### Segment du document ###

Ce jugement sur la responsabilité est donc une décision complexe qui conditionne toute la suite de la procédure.
Information et adhésion des victimes : rejoindre le groupe
Si le jugement reconnaît la responsabilité du défendeur, une phase essentielle s’ouvre : informer les victimes potentielles et leur permettre de rejoindre le groupe pour obtenir réparation. C’est le principe de l’opt-in retenu en France : les victimes doivent se manifester activement.
La publicité de la décision
Le juge ordonne des mesures de publicité « adaptées » pour informer les personnes susceptibles d’appartenir au groupe. Ces mesures sont réalisées aux frais du défendeur condamné. Elles peuvent prendre diverses formes : publication dans la presse, affichage, information sur un site internet, envoi de courriers individuels si les victimes sont identifiables…
Le contenu de cette information est encadré : il doit notamment reproduire la décision, indiquer comment et dans quel délai adhérer au groupe, préciser que l’adhésion vaut mandat pour l’association (si l’adhésion se fait par son intermédiaire), et informer des conséquences de l’adhésion (impossibilité d’agir individuellement pour le même préjudice).

### Extrait de données ###

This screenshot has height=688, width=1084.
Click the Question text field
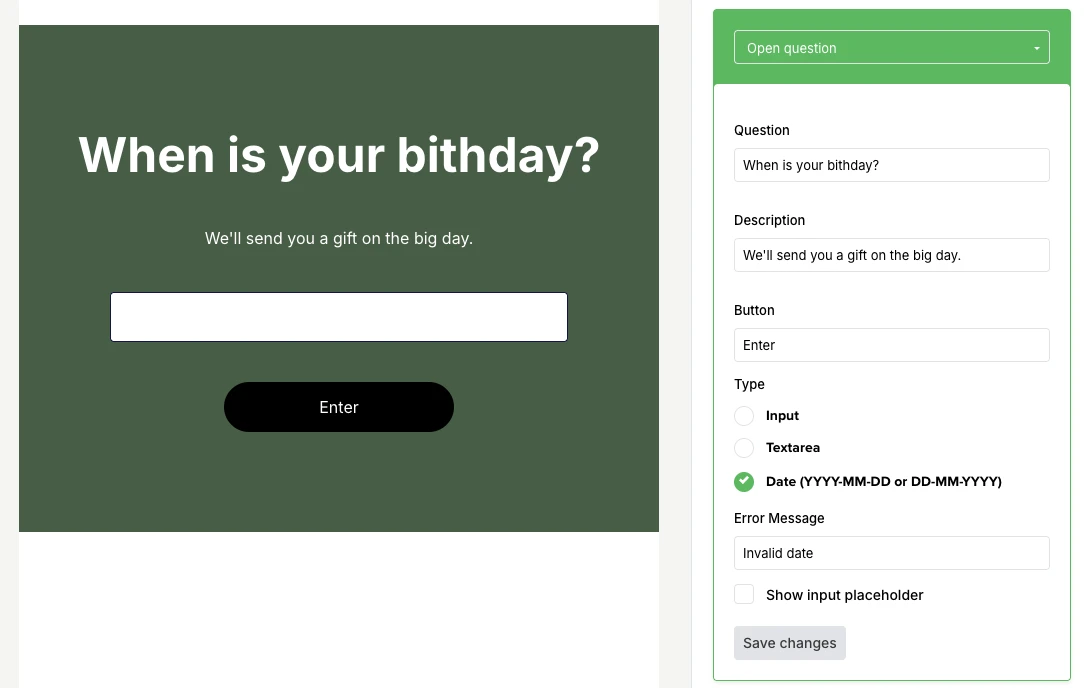pyautogui.click(x=891, y=165)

###

:: Tâches demandées ::
[1] Recopiez fidèlement le passage du texte sur l'action de groupe qui commence par les mots contenant « Information et adhésion » et se termine par « se manifester activement. ».
[2] Reformulez sous forme de liste le paragraphe du texte sur l'action de groupe qui débute par « Le juge ordonne des mesures de publicité », en gardant ses faits principaux.
[3] Poursuivez la rédaction du texte sur l'action de groupe à partir de l'endroit où il s'arrête.

:: Résultats attendus ::
[1]
Information et adhésion des victimes : rejoindre le groupe
Si le jugement reconnaît la responsabilité du défendeur, une phase essentielle s’ouvre : informer les victimes potentielles et leur permettre de rejoindre le groupe pour obtenir réparation. C’est le principe de l’opt-in retenu en France : les victimes doivent se manifester activement.

[2]
- Le juge ordonne des mesures de publicité « adaptées » pour informer les personnes susceptibles d'appartenir au groupe.
- Ces mesures sont réalisées aux frais du défendeur condamné.
- Elles peuvent prendre diverses formes : publication dans la presse, affichage, information sur un site internet, envoi de courriers individuels si les victimes sont identifiables.

[3]
Attention : Cette publicité n’est mise en œuvre qu’une fois que le jugement sur la responsabilité n’est plus susceptible d’appel ou de pourvoi en cassation. Il faut donc attendre l’épuisement des voies de recours ordinaires, ce qui peut considérablement retarder l’information des victimes et le début de l’indemnisation. Une exception existe pour l’action concurrence, où le juge peut autoriser une publicité plus précoce.
Le délai d’adhésion
Le jugement fixe le délai pendant lequel les victimes peuvent adhérer au groupe. Ce délai varie selon les actions :
- Action consommation : entre 2 et 6 mois après l’achèvement des mesures de publicité.
- Action santé : entre 6 mois et 5 ans après l’achèvement des mesures de publicité.
- Autres actions (droit commun J21) : le délai est fixé librement par le juge (la loi ne prévoit pas de minimum ou maximum).
Comment adhérer ?
La victime doit manifester sa volonté de rejoindre le groupe selon les modalités fixées par le jugement (formulaire, courrier…). Elle doit le faire dans le délai imparti. La demande d’adhésion doit contenir ses coordonnées et justifier qu’elle remplit les critères de rattachement au groupe définis par le juge.
Selon la décision du juge (et le type d’action), la demande d’adhésion peut être adressée :
- Soit au défendeur (la personne responsable), charge à la victime d’en informer l’association demanderesse de son choix (s’il y en a plusieurs).
- Soit directement à l’association demanderesse (ou à celle de son choix en cas de pluralité).
Conséquence de l’adhésion : Si l’adhésion se fait auprès de l’association, elle vaut mandat pour celle-ci. L’association agira alors au nom du consommateur pour négocier ou réclamer l’indemnisation auprès du responsable. Ce mandat peut être révoqué à tout moment par la victime, mais attention, la révocation entraîne la renonciation à l’adhésion au groupe. L’adhésion au groupe n’implique jamais une adhésion à l’association elle-même.
Si la victime n’adhère pas au groupe dans le délai fixé, elle ne pourra plus être indemnisée dans le cadre de cette action de groupe.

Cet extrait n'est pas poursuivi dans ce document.